## Records for processing
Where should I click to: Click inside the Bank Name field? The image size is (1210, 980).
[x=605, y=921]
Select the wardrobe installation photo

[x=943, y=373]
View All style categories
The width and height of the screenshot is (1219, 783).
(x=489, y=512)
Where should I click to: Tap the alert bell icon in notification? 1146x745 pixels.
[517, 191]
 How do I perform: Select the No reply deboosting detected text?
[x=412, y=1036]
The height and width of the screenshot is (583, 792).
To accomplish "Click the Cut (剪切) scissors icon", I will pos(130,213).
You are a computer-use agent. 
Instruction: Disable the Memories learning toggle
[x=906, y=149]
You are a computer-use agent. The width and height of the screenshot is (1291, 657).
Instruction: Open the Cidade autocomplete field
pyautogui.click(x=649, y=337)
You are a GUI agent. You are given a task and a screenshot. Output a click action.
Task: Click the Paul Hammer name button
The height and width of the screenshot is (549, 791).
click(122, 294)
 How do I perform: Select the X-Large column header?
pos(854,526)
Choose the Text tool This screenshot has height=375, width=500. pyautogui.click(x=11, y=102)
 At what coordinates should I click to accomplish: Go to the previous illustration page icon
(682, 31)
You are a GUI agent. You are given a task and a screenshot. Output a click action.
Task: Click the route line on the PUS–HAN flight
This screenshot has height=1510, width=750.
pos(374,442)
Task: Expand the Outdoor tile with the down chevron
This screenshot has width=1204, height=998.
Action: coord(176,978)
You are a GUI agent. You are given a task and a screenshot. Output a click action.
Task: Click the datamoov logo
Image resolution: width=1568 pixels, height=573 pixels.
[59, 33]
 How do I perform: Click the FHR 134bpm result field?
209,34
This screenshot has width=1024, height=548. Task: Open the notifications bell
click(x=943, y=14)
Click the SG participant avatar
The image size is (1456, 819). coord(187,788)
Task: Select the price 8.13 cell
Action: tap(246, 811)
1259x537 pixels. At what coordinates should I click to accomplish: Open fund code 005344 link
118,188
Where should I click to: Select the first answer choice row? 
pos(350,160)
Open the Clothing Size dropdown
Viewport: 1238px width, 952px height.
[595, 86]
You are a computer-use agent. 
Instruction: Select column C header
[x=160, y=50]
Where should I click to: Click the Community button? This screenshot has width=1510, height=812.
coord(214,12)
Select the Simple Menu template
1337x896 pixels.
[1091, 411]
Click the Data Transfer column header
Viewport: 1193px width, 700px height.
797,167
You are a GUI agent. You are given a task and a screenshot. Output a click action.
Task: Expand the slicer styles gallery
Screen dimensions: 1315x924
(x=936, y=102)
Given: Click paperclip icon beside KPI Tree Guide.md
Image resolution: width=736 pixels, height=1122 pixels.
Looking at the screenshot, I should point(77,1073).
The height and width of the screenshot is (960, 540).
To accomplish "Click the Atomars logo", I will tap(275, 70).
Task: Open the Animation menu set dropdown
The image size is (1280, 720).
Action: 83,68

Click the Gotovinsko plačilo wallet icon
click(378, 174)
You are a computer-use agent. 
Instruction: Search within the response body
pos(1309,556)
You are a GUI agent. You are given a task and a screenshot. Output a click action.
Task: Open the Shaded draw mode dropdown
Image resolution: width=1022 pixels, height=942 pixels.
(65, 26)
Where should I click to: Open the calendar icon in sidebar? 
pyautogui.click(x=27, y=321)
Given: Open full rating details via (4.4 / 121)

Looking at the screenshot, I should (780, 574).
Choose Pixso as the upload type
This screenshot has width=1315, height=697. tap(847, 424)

## Work instructions
Those lines above that contain the string "will" should be returned.

## Task output
To accomplish "Click the Cut (剪切) scissors icon", I will pos(130,213).
To accomplish "Click the Atomars logo", I will tap(275, 70).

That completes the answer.